Ensuring that these images will continue to be promoted under any infrastructure available to Kubebuilder is not reliable or achievable for Kubebuilder maintainers. It is definitely out of our control.

Impact of Google Cloud Platform Kubebuilder project

Kubebuilder hasn't received any official notice regarding a shutdown of its project there so far, but there's a proactive move to transition away from Google Cloud Platform services due to factors beyond our control. Open communication with our community is key as we explore alternatives. It's important to note the Container Registry Deprecation results in users no longer able to consume those images from the current location from early 2025, emphasizing the need to shift away from dependent images as soon as possible and communicate it extensively through mailing lists and other channels to ensure community awareness and readiness.

Alternatives

Replace the current images gcr.io/kubebuilder/kube-rbac-proxy with registry.k8s.io/kubebuilder/kube-rbac-proxy

The k8s-infra maintainers assist in ensuring these images will not be lost by:

• Manually adding them to gcr.io/k8s-staging-kubebuilder/kube-rbac-proxy and promoting them via registry.k8s.io/kubebuilder/kube-rbac-proxy.
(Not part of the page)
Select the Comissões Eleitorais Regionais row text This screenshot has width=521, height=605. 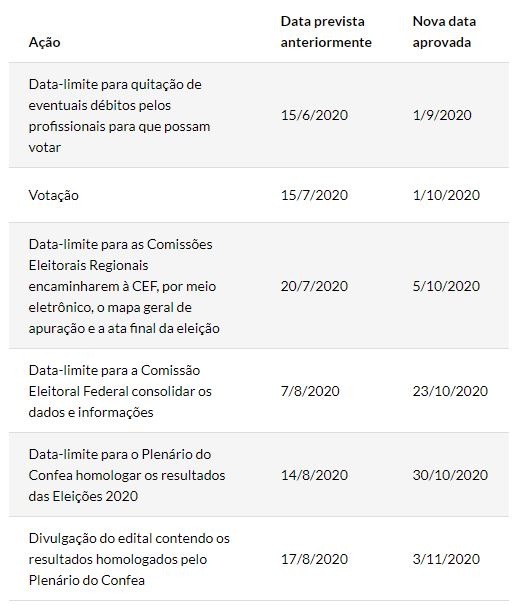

An available option would be to communicate to users to:

• a) Replace their registry from gcr.io/k8s-staging-kubebuilder/kube-rbac-proxy to registry.k8s.io/kubebuilder/kube-rbac-proxy
• b) Clearly state in the docs, Kubebuilder scaffolds, and all channels, including email communications, that kube-rbac-proxy is in the process of becoming part of Kubernetes/auth-sig but is not yet there and hence is a "not supported/secure" solution

Cons:

• Kubebuilder would still not be fully compliant with its goals since it would be scaffolding a third-party integration instead of properly endorsing and promoting the usage of external-plugin APIs.
• Kubebuilder would still be promoting a solution not deemed secure/safe according to the review by auth-sig maintainers.
• We would still need to manually request k8s-infra maintainers to build and promote these images in the new registry manually.
• Changes in the manager/project solution delivered in the scaffold have a critical impact. For example, in this case, users will need to change ALL projects they support and ensure that their users no longer use their previously released versions. Following this path, when kube-rbac-proxy is accepted under the Kubernetes/auth-sig, they will start to maintain and manage their own images, which means this path will change again, and Kubebuilder maintainers have no control over ensuring that these images will still be available and promoted for a long period.

Retain kube-rbac-proxy as an Opt-in Feature and move it to an alpha plugin (Unsupported Feature) AND/OR use the project registry

This alternative keeps kube-rbac-proxy out of the default scaffolds, offering it as an optional plugin for users who choose to integrate it. Clear communication will be crucial to inform users about the implications of using kube-rbac-proxy.

Cons:

Mainly, all cons added for the above alternative option Replace the current images gcr.io/kubebuilder/kube-rbac-proxy with registry.k8s.io/kubebuilder/kube-rbac-proxy within the exception that we would make clear that we kubebuilder is unable to manage those images and move the current implementation for the alpha plugin it would maybe make the process to move it from the Kubebuilder repository to kube-rbac-proxy an easier process to allow them to work with the external plugin.

However, that is a double effort for users and Kubebuilder maintainers to deal with breaking changes resulting from achieving the ultimate go. Therefore, it would make more sense to encourage using external-plugins API and add this option in their repo once, then create these intermediate steps.